- [Task prompt]:
Below are records. Count every line containing the word "will" and give the number alone.

- [Data in this exercise]:
• • • •

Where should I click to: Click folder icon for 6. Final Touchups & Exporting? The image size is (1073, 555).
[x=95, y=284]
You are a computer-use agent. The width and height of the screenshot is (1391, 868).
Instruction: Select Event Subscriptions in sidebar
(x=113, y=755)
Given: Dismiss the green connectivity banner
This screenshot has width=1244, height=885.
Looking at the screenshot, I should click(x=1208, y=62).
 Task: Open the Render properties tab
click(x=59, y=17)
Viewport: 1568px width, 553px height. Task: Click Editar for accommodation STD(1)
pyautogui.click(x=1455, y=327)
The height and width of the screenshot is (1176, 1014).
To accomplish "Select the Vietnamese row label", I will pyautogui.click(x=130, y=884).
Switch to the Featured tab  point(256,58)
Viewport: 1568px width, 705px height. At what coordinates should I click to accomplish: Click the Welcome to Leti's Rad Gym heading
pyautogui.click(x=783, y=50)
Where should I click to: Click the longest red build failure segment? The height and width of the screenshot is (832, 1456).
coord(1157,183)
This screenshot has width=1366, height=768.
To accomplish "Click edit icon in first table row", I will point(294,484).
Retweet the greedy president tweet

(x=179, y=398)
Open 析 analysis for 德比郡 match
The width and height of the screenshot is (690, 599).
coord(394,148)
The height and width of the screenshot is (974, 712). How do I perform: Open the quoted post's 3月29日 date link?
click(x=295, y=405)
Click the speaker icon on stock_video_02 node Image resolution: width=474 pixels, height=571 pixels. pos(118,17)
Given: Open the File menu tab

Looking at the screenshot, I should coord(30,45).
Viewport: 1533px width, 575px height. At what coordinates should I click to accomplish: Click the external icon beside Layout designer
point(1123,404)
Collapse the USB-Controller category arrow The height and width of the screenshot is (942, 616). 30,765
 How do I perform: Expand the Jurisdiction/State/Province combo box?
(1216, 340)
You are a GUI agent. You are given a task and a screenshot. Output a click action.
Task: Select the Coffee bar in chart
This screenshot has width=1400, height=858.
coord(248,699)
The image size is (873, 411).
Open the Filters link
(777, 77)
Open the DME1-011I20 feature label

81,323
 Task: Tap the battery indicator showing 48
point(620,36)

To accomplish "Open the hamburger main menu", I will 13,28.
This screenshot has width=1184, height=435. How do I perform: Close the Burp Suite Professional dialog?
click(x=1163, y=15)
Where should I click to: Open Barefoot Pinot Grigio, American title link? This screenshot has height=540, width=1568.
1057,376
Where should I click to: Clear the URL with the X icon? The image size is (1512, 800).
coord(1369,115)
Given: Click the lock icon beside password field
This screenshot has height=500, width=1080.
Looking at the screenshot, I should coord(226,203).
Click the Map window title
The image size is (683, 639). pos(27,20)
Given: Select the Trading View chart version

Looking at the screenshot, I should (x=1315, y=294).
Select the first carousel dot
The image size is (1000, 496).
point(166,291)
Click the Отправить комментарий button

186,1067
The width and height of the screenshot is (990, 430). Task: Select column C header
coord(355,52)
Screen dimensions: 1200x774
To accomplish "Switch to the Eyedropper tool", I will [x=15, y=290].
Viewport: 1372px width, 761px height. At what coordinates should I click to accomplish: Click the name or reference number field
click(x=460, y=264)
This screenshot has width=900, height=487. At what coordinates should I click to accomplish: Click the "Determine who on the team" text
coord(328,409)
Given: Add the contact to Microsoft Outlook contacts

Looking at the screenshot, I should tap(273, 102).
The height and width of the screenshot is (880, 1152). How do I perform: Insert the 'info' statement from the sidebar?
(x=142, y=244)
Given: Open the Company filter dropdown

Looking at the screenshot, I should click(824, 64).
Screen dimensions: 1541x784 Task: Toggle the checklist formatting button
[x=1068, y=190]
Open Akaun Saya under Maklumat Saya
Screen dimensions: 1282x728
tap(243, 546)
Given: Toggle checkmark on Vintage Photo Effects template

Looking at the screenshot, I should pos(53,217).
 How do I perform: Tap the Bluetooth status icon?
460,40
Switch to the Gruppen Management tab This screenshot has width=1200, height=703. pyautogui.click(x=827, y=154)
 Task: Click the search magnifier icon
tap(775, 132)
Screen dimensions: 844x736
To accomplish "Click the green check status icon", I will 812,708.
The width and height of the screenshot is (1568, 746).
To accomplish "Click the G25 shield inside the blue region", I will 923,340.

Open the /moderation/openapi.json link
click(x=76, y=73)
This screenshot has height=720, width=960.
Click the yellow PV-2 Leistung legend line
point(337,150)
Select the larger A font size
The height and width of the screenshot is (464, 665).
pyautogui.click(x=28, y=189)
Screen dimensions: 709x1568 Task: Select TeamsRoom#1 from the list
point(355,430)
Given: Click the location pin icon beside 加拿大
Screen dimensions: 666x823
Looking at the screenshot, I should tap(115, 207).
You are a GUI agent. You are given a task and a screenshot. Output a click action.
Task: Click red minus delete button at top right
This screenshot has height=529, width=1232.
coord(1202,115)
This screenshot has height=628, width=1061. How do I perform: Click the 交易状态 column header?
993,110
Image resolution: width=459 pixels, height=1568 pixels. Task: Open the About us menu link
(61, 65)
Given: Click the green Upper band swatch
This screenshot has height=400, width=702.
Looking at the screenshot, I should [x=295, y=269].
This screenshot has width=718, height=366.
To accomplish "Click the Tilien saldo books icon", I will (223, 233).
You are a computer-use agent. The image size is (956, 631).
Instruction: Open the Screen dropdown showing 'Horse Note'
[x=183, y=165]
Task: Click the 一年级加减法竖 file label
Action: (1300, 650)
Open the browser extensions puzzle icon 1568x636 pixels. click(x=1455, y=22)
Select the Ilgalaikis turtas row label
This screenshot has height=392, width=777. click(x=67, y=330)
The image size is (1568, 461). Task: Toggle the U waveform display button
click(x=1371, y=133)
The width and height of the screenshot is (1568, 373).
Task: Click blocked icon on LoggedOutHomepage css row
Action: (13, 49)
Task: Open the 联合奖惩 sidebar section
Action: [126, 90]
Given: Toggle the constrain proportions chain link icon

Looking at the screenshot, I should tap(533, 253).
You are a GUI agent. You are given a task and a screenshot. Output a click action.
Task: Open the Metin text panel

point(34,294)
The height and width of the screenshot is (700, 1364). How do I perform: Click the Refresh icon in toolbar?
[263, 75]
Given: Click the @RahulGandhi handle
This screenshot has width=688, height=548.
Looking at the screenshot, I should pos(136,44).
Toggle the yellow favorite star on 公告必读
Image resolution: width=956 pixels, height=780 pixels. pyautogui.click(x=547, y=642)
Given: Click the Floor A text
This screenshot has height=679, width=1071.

• • • •

- [Response area]:
7